■ **Goal of the exercise**
For each line of the data below that contains "agent", return that line.

*** Opening Records ***

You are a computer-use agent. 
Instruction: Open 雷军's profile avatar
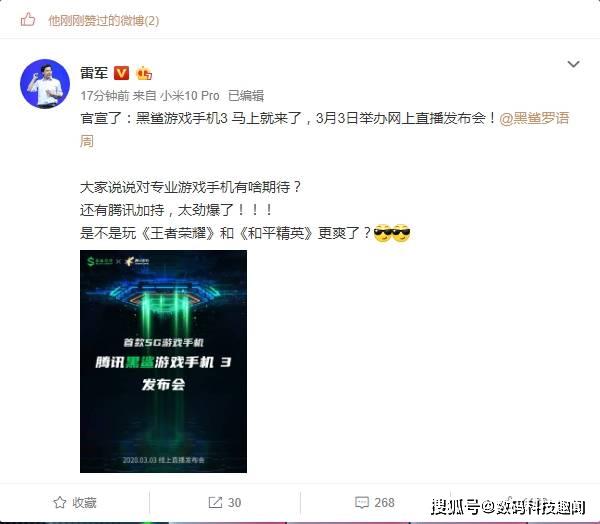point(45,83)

*** Closing Records ***
*** Opening Records ***

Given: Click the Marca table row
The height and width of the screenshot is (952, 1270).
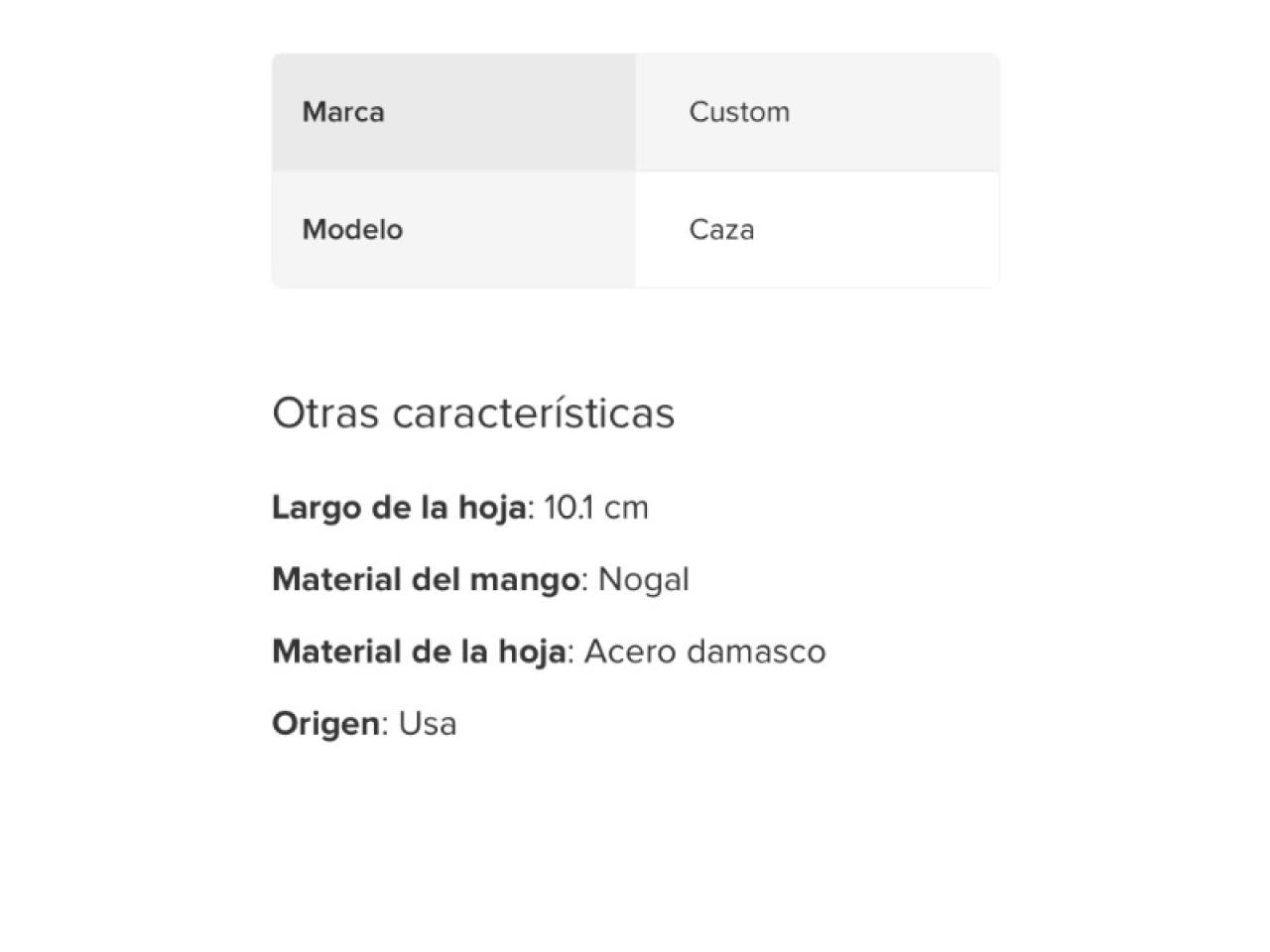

*** Closing Records ***
*** Opening Records ***

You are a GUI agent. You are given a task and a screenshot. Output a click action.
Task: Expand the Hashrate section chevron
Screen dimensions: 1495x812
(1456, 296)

*** Closing Records ***

■ **Response to the task**
You are a computer-use agent. 
You are a GUI agent. You are given a task and a screenshot. Output a click action.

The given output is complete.